I am sickened by this. What is happening today is not OK. We live in a de facto global totalitarian state, one which is decentralised and marketised but nonetheless unified by the ‘pursuit of power after power’ (Hobbes). In the unreleased song ‘Slave Name,’ Ye announced: ‘We’re in our own Holocaust.’ You know what, I disagreed at the time. But there is a significant chance he’s substantially right — even if the style of the expression is not acceptable in today’s febrile, fearful political culture. In Zygmunt Bauman’s seminal Modernity and the Holocaust, Bauman — who narrowly escaped the inferno himself by moving to Soviet Russia from his native Poland in 1939 — described totalitarianism as a system of bureaucratic control, where values are replaced by arbitrary rules about what ticks the box of efficiency. Bauman argues that modernity as a whole — not some ‘bad people’ (itself a functionally antisemitic, and more broadly liberal individualist, way of seeing the world) — is the cause of the horrors of the twentieth century. The modern state, democracy, and capitalism created the banal evils of the totalitarian state. Individuals were swept along with the current — as they are today, in the new inferno which follows modernity’s new crisis of cataclysmic proportions.

It is fashionable to compare our time to the 1930s or 1940s. But to quote a horrifying possibility raised in Tenet: ‘It’s worse than that, goddamnit.’ For now the ability to even think is a crime — a phenomenon described in Arendt’s The Origins of Totalitarianism and Orwell’s 1984 alike. People are not targeted for who they are, but simply for being anyone at all. If free thought is no longer possible, then human history has truly ended. Leader of the Frankfurt School of critical theory Max Horkheimer speculated before the end of World War II that totalitarianism might end as a result of an alliance of the lonely. Hannah Arendt later argued that loneliness made the ‘banality of evil’ in totalitarianism possible.

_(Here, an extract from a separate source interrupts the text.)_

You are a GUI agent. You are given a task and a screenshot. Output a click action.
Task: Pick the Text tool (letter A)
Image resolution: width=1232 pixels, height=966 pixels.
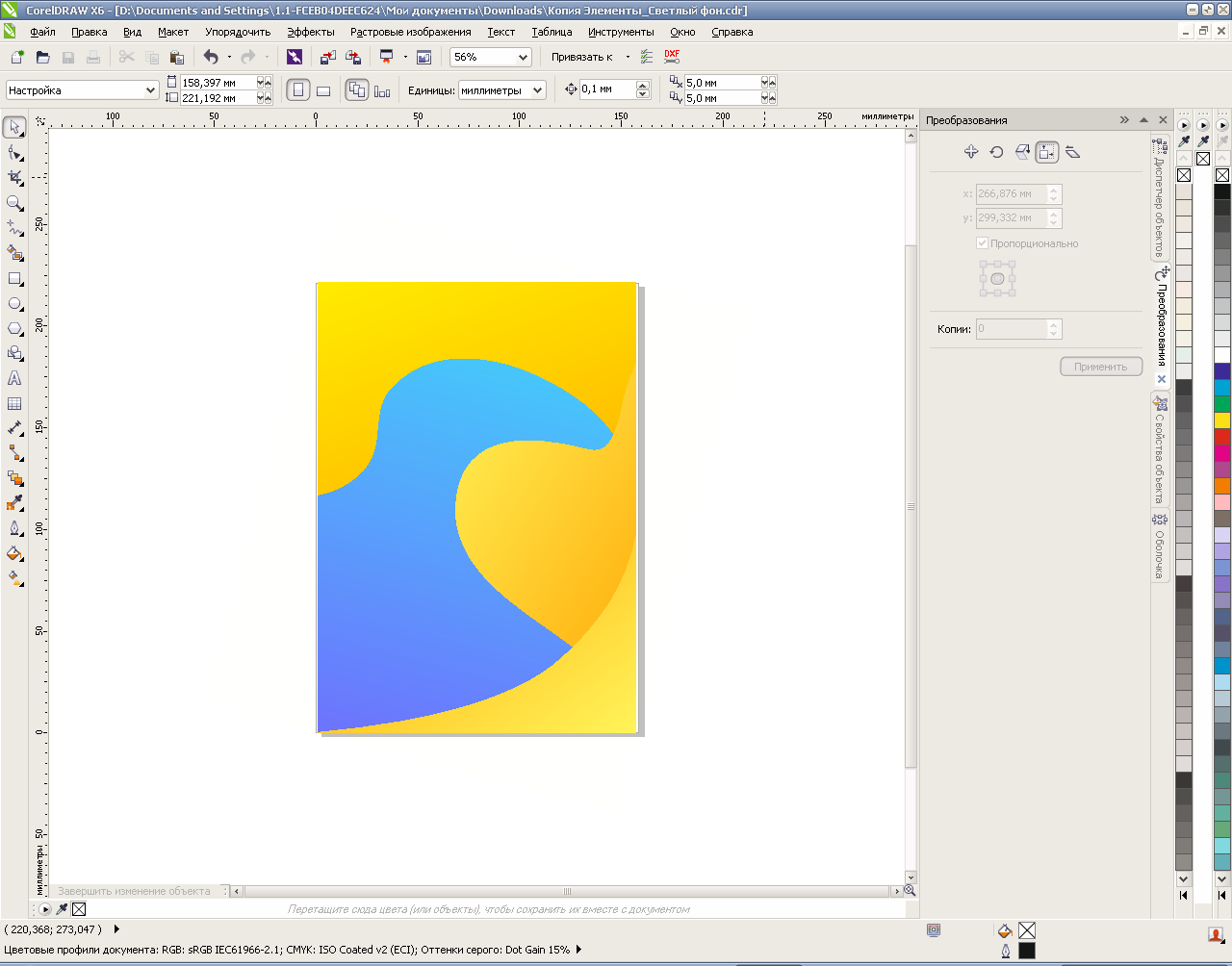pyautogui.click(x=14, y=379)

Loneliness can also lead to originality and artistry. In Ye’s music and Evangelion’s televisual artistry, I have faith for a new beginning. It is argued that Ye is the personation of totalitarianism. But he is not. Totalitarianism today is impersonal, leaderless — a Hydra that cannot be defeated unless it is undermined at the core: the political economy of marketisation and sociopolitical division along class and state lines. We must abandon the project of demonisation of those with something to say, whether we disagree or no. We must instead build a common project to lift ourselves from misery and address the common dilemmas of our time: climate change, capitalism, and the rise of China. We should do all this and avoid the risk, as spelled out in Evangelion, of fighting those who might help us save the world with their determination to save themselves.

I know my views will result in my own condemnation. But I cannot let fear stop me from saying what I believe to be right! Neither should anyone. Let us see the light. Before it is too late.

Disclaimer: Any similarity between names mentioned and actual individuals is purely accidental and largely theoretical. These are fun ideas to entertain but, as always, I may be mistaken. After all, what do I know?